**EXERCISE DIRECTIONS**
Would you print, word for word, only the lines running from the line with "Instruction: Enable Display" to the last line of the entries, without the pictures?

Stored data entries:
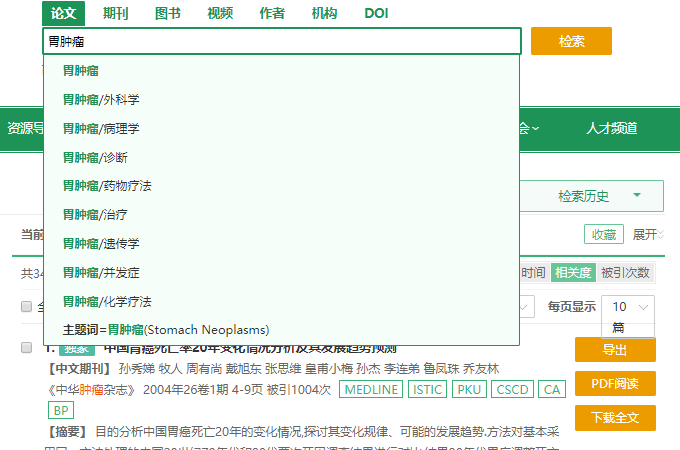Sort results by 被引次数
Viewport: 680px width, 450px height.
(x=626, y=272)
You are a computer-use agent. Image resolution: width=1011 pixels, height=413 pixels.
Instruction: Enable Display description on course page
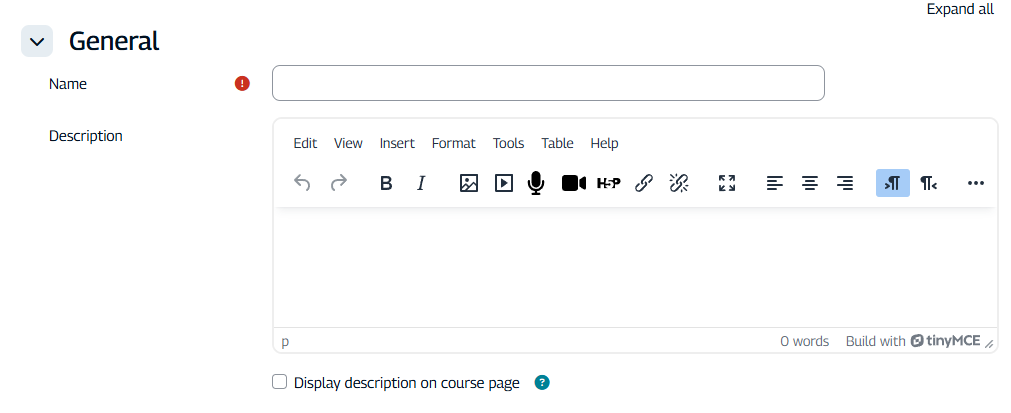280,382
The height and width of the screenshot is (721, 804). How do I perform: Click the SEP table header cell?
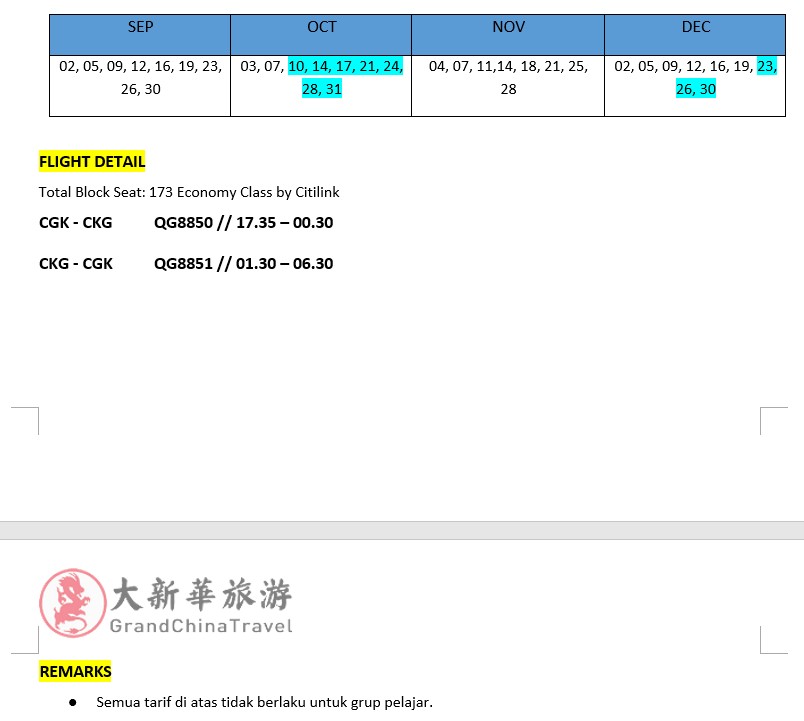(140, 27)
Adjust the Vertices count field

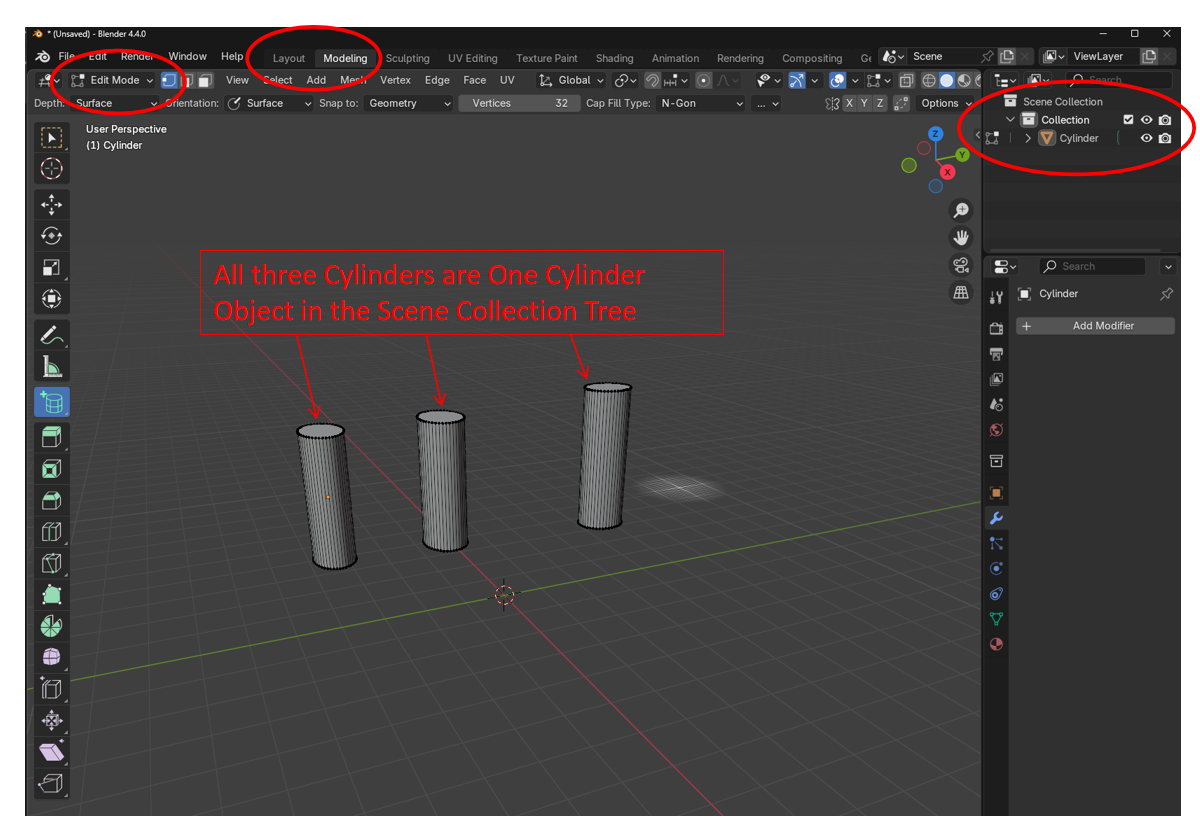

**TASK SOLUTION**
Instruction: Enable Display description on course page
280,382
The height and width of the screenshot is (721, 804). How do I perform: Click the SEP table header cell?
(140, 27)
Adjust the Vertices count field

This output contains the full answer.